Visti i ricorsi in appello e i relativi allegati;
Visti gli atti di costituzione in giudizio del Comune di Desio;
Viste le memorie difensive;
Visti tutti gli atti della causa;
Visto l'art. 52 D. Lgs. 30.06.2003 n. 196, commi 1, 2 e 5;
Relatore nell'udienza pubblica del giorno 22 luglio 2014 il Cons. Gabriella De Michele e uditi per le parti gli avvocati Castiello e Giovanni Monti per delega dell'avvocato Viviani;
Ritenuto e considerato in fatto e diritto quanto segue:
 
FATTO e DIRITTO
E’ tornata all’esame del Collegio la questione – oggetto di cinque appelli già riuniti con ordinanza n. 1415/14 del 24 marzo 2014 – concernente dinieghi di condono edilizio e ordini di demolizione, riferiti ad alcuni immobili (villa bifamiliare, casa unifamiliare, edificio ad uso commerciale ed altre pertinenze) costruiti dai signori -OMISSIS- e -OMISSIS- su un terreno di proprietà della società “-OMISSIS- (ora denominata -OMISSIS-).
Nella vicenda contenziosa, avviata con riferimento ai provvedimenti sopra indicati, intervenivano le seguenti sentenze del Tribunale amministrativo regionale per la Lombardia, Milano, sez.

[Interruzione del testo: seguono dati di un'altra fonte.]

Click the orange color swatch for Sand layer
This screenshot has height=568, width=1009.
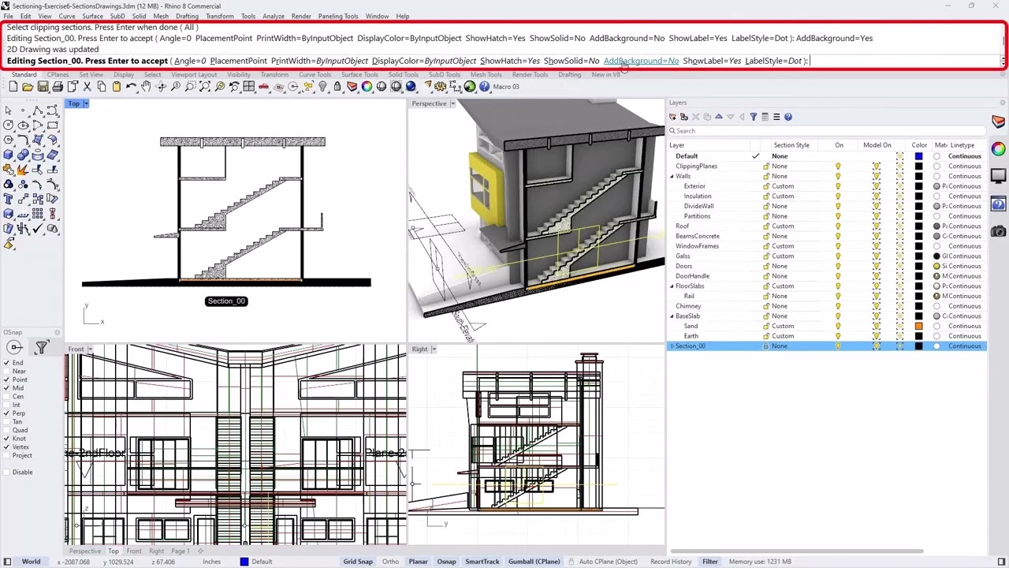tap(918, 326)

II: sentenze nn. 3106/12 e 3107/12 del 18 dicembre 2012 (entrambe notificate il 31 dicembre 2012 e oggetto di appelli della signora -OMISSIS- nn. 2308/13 e 2309/13, notificati il 2 marzo 2013), 3108/12 del 22.11.2012 (notificata il 31 dicembre 2012 ed oggetto di appello del signor -OMISSIS- n. 2310/13, notificato il 2 marzo 2013), 3109/12 del 18 dicembre 2012 (oggetto di appello n. 2773/13 – notificato il 23 marzo 2013 – dei signori -OMISSIS- e -OMISSIS-, nonché della società -OMISSIS-) e 3105/12 del 18 dicembre 2012 (notificata il 31 dicembre 2012 ed appellata dalla stessa società -OMISSIS-, con atto notificato il 2 marzo 2013).
Nelle prime tre delle citate sentenze (nn. 3106/12, 3107/12 e 3108/12) i ricorsi, proposti avverso altrettanti dinieghi di permesso di costruire in sanatoria, a norma del d.l. n. 269/2003, venivano dichiarati inammissibili, non avendo i ricorrenti provato di possedere titolo di proprietà, o altro titolo idoneo, sull’area; nella quarta sentenza (n. 3109/12), relativa all’ordine di demolizione e rimessa in pristino n. 12026 (ordinanza n. 78) del 6 aprile 2011, si sottolineavano la destinazione agricola dell’area e la presenza di un vincolo di fascia di rispetto stradale, con ulteriore infondatezza di censure di eccesso di potere, indirizzate avverso un atto vincolato ed inammissibilità dell’istanza risarcitoria, poiché proposta con memoria non notificata; con la quinta sentenza (n. 3105/12), infine, era dichiarato in parte improcedibile, in parte irricevibile ed in parte inammissibile il ricorso proposto dalla società -OMISSIS- avverso l’ordine di demolizione n. 99 del 24 marzo 2006, nonché avverso i verbali della Polizia municipale presupposti.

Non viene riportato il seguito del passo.